* [TASK ITEM] Your answer should be the exact lines of the data below from the one containing "Click placeholder text in Endereço field" through the one containing "Select the Photos icon in the sidebar"; please include nothing else.

* [AVAILABLE DATA]
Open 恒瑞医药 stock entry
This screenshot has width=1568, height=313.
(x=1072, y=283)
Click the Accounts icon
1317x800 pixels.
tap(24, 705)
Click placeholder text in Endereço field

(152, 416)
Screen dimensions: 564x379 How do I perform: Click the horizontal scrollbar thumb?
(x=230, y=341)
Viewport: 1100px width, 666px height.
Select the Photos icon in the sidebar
* * *
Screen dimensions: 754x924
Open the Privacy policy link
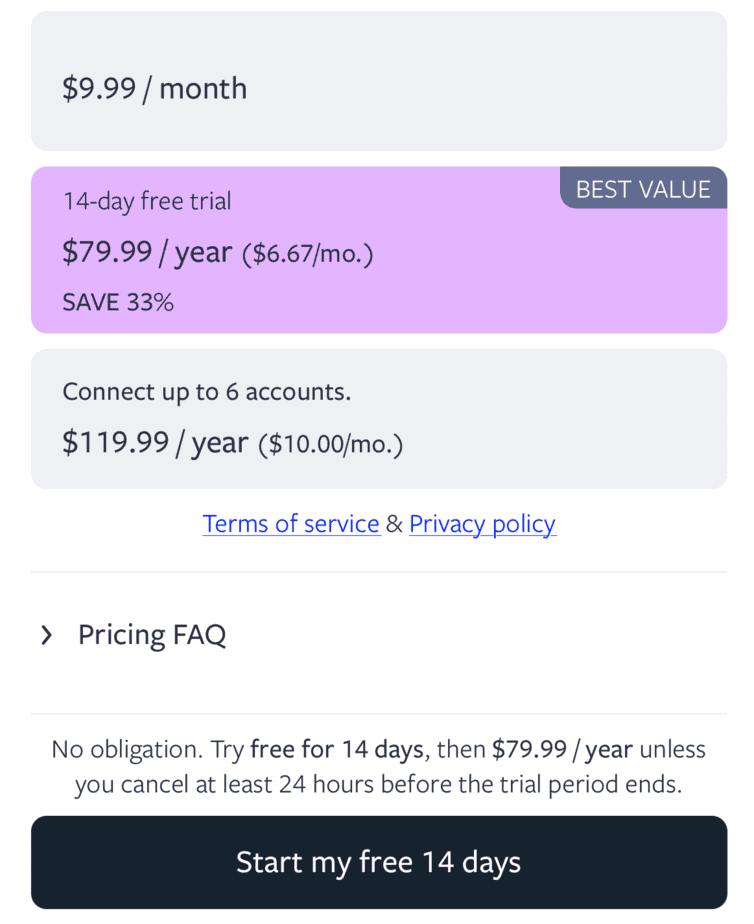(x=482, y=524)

* [SOLUTION TO THIS EXERCISE]
Click placeholder text in Endereço field

(152, 416)
Screen dimensions: 564x379 How do I perform: Click the horizontal scrollbar thumb?
(x=230, y=341)
Viewport: 1100px width, 666px height.
Select the Photos icon in the sidebar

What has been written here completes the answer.